** Page text **
Do you understand the EU, Luis?

Is it still the EU you knew and loved?

There are three stories about the euro crisis: the Republican story, the German story, and the truth. -- Paul Krugman

by Migeru (migeru at eurotrib dot com) on Sat Mar 17th, 2012 at 02:35:29 PM EST
[ Parent ]
Juncker is very candid these days:

http://www.ekathimerini.com/4dcgi/_w_articles_wsite1_14647_18/03/2012_433448

We have heard that at first you pushed for a longer-term program, five or six years of adjustment and lower interest rates, but that the Germans opposed this. Is this the case?

Exactly.

Just to insist on this point: Are the Germans taking a punishing attitude toward Greece?

I don't know if the Germans were taking a punishing attitude toward Greece, I don't like that expression, but whenever I tried to be more accommodating, whenever I tried to be, let's say, less severe, I had to face strong reactions from several countries.

He's stepping down from his post soon.

by Upstate NY on Sun Mar 18th, 2012 at 02:01:39 PM EST
[ Parent ]
Luis de Sousa:
. The vast majority of Greeks want to remain in the Eurozone, let alone the EU.

If there are opinion pols on the eurozone in Greece, I would very much like to see them.

On the leaving the EU part, I don't see it. Sure, there is no legal basis to leave the EMU, but then again there is no legal basis for ECB to bleed the perifiery dry. In the short term, executive power rules.

Say that Greece or Portugal defaults, issue their own currency and does not leave the EU. Then the Commission could take Greece or Portugal to court, the country could be fined, loose EU-funds and eventually voting priviligies. Then again taking a country to court is a political decision, and if you are right that the rest of the eurozone promptly collapses when the first leaves, maybe the rest of the EU is not all that interested in trying to push the first country that left to re-join the collapsed EMU.

** Exercise aim **
Quote the euro crisis discussion word for word, from "He's stepping down" to "to see them.".

** Information shown **
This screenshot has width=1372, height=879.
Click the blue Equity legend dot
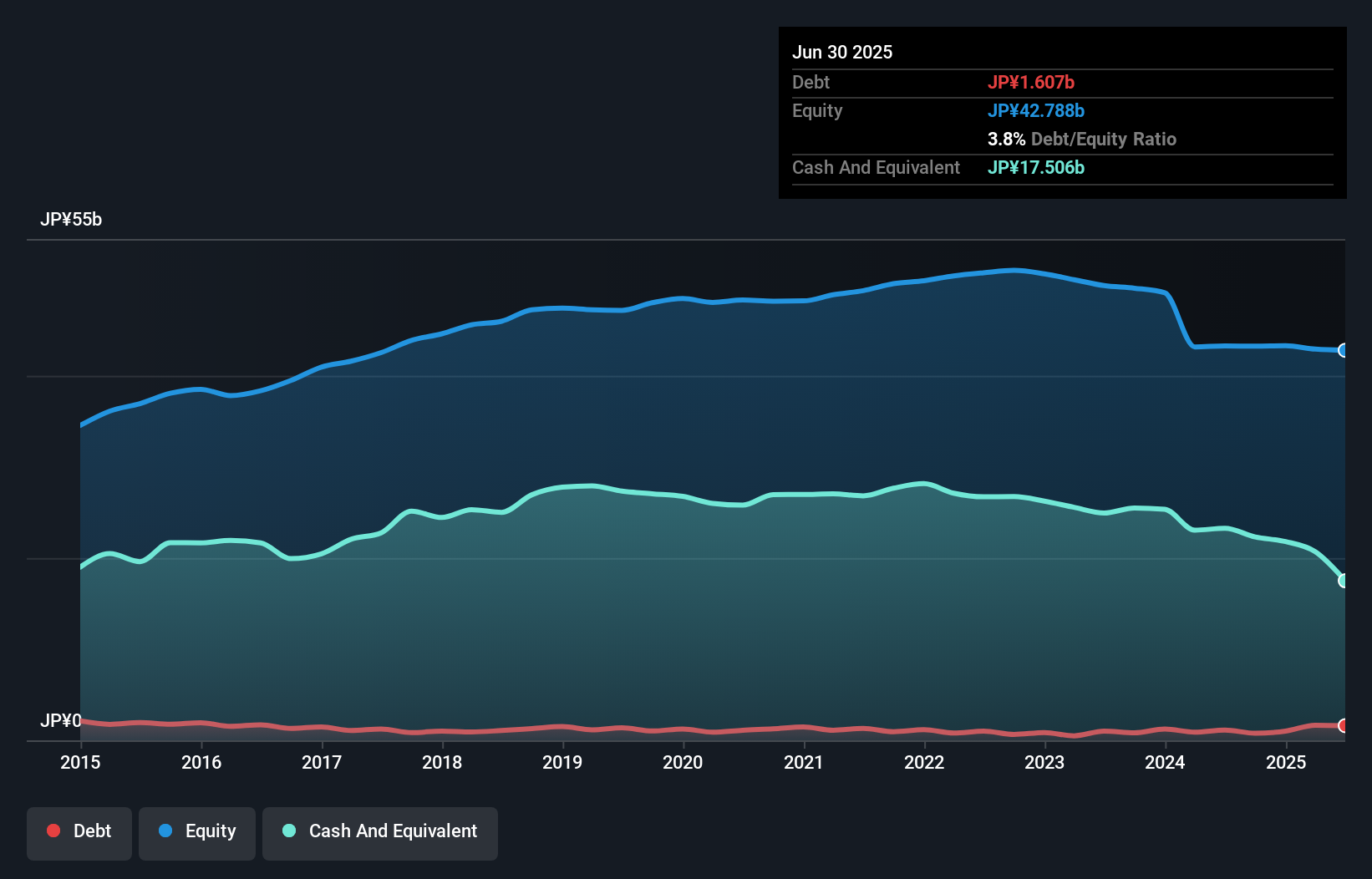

** Complete response **
He's stepping down from his post soon.

by Upstate NY on Sun Mar 18th, 2012 at 02:01:39 PM EST
[ Parent ]
Luis de Sousa:
. The vast majority of Greeks want to remain in the Eurozone, let alone the EU.

If there are opinion pols on the eurozone in Greece, I would very much like to see them.